WHAT THE TASK REQUIRES:
Look through the entries for the string "click", and copy each line that holds it.
━━━ RECORDS TO USE ━━━
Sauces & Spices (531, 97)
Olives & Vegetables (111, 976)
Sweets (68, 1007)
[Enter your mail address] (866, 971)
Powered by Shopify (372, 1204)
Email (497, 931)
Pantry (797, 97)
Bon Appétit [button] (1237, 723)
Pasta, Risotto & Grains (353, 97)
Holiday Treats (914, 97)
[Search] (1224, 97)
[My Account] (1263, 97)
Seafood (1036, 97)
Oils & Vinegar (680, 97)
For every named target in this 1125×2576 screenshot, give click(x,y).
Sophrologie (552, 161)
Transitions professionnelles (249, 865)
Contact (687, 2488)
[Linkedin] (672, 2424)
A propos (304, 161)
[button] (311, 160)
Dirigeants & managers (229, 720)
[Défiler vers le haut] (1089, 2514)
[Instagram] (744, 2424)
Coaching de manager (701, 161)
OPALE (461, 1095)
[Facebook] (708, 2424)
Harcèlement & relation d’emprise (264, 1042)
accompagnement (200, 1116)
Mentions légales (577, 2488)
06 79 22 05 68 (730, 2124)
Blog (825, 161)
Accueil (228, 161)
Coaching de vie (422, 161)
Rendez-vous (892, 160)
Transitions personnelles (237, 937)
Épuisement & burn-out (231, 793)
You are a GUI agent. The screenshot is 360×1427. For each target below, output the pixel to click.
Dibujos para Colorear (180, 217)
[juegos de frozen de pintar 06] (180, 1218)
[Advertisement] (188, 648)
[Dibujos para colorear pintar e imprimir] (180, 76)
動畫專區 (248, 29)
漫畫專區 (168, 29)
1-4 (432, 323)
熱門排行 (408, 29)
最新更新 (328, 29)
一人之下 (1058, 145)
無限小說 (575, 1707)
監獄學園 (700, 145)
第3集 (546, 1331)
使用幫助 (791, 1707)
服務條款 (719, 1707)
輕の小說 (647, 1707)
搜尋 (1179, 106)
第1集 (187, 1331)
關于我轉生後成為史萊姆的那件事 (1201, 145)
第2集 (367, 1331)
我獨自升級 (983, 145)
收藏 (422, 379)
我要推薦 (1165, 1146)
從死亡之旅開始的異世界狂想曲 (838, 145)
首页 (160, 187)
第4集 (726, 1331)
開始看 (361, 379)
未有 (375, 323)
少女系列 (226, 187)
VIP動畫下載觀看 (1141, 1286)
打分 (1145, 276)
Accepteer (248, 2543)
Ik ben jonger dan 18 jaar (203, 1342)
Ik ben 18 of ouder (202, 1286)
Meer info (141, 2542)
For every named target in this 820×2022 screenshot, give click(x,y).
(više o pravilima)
━━━
RESULT:
For every named target in this 1125×2576 screenshot, give click(x,y).
You are a GUI agent. The screenshot is 360×1427. For each target below, output the pixel to click.
For every named target in this 820×2022 screenshot, give click(x,y).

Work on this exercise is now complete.